Remember that your goal is to make money. Remember, too, that one of the best ways to do that is to diversify your activities. You build sites. You create blogs. You advertise them to build an audience. Sooner or later, if you become well known, you'll get invited to speak at a conference. That action-which you should welcome as an opportunity to network and thereby expand your business contacts and your business-can put you in a tricky position if you haven't prepared in advance.

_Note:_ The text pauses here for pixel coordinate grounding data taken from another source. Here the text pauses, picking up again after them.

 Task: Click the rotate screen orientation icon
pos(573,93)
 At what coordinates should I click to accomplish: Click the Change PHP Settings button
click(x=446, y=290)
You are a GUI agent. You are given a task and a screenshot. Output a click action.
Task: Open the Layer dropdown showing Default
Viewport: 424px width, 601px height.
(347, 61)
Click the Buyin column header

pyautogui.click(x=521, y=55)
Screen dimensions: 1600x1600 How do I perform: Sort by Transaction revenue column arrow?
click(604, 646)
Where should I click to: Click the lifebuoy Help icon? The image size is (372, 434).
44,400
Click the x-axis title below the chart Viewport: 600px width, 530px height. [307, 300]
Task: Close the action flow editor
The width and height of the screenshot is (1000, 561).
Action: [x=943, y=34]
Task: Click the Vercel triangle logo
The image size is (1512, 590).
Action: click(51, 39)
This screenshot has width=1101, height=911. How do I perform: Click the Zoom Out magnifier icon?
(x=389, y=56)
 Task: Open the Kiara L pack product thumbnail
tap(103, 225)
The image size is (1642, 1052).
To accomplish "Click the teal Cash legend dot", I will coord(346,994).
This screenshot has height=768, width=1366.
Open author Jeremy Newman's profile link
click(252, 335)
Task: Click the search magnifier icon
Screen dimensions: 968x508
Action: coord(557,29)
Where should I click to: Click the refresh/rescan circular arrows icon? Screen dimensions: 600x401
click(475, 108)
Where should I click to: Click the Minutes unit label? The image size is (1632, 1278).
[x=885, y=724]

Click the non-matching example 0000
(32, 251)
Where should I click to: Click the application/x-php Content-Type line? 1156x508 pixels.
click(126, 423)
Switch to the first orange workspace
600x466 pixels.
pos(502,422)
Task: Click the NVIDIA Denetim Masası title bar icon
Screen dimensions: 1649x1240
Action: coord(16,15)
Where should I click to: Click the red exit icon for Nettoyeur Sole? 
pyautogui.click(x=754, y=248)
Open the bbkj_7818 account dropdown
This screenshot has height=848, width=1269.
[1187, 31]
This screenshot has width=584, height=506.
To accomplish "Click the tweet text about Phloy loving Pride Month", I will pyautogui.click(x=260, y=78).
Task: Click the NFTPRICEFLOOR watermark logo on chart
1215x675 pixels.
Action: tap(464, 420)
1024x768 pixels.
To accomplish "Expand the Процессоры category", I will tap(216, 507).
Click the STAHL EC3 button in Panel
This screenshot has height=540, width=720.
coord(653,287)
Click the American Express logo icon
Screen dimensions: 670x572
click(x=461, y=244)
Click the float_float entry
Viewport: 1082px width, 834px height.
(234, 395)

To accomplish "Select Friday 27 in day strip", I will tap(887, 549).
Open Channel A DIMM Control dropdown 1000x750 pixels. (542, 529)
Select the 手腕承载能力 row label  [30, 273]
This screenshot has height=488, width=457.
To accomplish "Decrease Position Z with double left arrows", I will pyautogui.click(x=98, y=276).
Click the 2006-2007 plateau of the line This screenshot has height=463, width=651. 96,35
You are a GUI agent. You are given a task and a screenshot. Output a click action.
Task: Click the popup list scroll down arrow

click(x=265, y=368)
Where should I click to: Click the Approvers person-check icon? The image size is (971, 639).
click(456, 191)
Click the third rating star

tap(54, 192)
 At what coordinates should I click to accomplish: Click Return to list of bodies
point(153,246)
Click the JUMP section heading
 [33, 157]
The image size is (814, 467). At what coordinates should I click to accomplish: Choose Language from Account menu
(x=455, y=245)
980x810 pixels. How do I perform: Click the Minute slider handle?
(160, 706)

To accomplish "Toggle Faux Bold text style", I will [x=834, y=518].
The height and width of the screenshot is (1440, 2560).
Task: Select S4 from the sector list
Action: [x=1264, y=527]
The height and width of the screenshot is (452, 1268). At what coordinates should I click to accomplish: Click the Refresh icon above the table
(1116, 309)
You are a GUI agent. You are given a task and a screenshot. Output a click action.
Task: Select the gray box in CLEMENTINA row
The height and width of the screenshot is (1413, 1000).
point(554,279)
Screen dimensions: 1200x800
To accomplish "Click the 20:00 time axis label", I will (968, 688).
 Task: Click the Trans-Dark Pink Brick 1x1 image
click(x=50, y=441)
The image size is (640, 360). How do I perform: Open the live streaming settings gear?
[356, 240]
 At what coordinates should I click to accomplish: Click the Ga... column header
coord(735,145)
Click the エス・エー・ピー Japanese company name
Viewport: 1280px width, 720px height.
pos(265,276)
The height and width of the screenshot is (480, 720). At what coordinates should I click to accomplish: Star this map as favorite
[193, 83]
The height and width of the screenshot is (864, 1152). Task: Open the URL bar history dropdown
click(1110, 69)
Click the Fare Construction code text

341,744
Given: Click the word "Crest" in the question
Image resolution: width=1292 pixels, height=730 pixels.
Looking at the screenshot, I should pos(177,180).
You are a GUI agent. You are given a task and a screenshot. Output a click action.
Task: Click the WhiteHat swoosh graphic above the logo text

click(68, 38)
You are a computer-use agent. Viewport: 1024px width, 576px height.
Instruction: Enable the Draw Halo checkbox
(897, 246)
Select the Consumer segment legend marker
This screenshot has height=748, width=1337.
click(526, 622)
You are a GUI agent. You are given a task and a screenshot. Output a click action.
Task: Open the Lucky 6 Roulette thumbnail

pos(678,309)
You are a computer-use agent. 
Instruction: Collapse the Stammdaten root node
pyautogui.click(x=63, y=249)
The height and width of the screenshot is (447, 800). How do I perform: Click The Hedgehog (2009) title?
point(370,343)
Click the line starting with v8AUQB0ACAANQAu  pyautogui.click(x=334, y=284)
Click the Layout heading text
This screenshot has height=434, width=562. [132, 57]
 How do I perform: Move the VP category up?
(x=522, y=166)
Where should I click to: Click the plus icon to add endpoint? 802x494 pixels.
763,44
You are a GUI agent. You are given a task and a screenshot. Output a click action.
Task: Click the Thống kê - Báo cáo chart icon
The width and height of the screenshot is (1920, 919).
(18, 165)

If you've chosen more than one name to represent you (say, in order to associate the name with a particular niche), you don't want to show up and be known both as Tiger Walds and John Nichols. That could be embarrassing. If you think you can head that problem off at the pass by accepting one invitation and declining the other, think again. Turning down invitations too often can lead to not getting invited again, unless of course (again) you actually are Tiger Woods.
But multiple names can work out. Many a writer who was talented (or lucky) enough to have made the New York Times Bestseller list uses more than one pen name. Jean Plaidy and Victoria Holt are well-known to her readers as the same person. She uses the different names to distinguish her books for marketing purposes. Historical novels got one moniker, contemporary romance got another. She's not alone in that practice by any means, either. Mystery writers do it all the time, especially when they want to publish a book in another genre. That's branding applied to writing.
When to Abandon a Pen Name
Again, think about the long term because, unfortunately, there may be times when you'll want to abandon a name. Tread with care.
Even writers who have made the New York Times Bestseller list sometimes find their careers fading. Their name becomes associated with a product that is just no longer hot. Tom Clancy's sales aren't what they were 15 years ago. The same can easily happen to affiliates who find a certain niche popularity decreasing as the culture changes. (Still pushing those Pet Rocks and lava lamps? Give it up.)
Former bestselling writers sometimes are able to reboot their ratings by a name change. It means building an audience again, but they still have the skills that got them to the top before and are confident they can do it again. But that's not something you want to have to do unless… well, you have to do it. Affiliates can learn from that example.
There's the flip side of the coin, too: being ‘too successful'. You want to be a success, and being well known is both cause and consequence, at least in part. But you can reasonably enough want a level of anonymity. No one is (or should be) an affiliate marketer 24/7.
Even apart from such less likely scenarios involving stalkers, you might just want to go on vacation without rubbing shoulders with those who know you only online. In the real world you can have a bad hair day – which you won't care too much about in the wilds of Borneo – but it would be good if the gossips didn't know you well enough to report the fact back home.